> [Requirement]: From the records below, copy out every line that contains the string "This".

Records for locating displayed items:

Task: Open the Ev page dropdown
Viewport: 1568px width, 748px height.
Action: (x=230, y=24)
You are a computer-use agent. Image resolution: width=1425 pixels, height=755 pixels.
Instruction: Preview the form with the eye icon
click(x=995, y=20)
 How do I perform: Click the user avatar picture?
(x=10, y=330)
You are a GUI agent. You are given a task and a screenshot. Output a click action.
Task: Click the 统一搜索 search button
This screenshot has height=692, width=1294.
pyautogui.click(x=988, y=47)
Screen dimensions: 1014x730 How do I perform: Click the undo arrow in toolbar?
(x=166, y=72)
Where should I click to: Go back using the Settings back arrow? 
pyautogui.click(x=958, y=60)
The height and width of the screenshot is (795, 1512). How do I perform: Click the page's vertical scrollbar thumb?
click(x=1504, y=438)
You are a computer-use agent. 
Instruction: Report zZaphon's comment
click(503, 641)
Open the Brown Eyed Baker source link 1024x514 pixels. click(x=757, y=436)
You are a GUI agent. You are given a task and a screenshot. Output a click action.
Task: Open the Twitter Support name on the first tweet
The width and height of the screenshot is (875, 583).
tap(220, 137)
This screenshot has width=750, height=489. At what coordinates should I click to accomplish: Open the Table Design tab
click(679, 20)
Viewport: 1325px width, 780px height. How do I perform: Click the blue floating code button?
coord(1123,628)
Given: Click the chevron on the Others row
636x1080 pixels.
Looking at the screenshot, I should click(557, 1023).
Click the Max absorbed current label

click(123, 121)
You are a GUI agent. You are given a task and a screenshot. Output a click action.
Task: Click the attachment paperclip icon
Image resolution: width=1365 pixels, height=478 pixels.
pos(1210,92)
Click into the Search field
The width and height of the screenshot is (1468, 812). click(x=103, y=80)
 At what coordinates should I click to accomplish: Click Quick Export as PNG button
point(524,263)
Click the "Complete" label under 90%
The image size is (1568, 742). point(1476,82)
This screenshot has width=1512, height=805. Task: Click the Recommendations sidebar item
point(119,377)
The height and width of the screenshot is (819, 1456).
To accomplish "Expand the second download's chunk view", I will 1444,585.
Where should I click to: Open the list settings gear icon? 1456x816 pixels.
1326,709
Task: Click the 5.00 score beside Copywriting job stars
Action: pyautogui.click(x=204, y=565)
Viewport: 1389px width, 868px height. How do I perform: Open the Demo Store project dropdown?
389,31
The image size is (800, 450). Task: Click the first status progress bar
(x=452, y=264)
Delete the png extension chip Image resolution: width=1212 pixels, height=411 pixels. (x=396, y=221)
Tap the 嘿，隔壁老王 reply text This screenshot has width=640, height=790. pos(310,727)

> [Complete answer]:
This screenshot has height=692, width=1294.
This screenshot has width=750, height=489. At what coordinates should I click to accomplish: Open the Table Design tab
This screenshot has width=1512, height=805. Task: Click the Recommendations sidebar item
Tap the 嘿，隔壁老王 reply text This screenshot has width=640, height=790. pos(310,727)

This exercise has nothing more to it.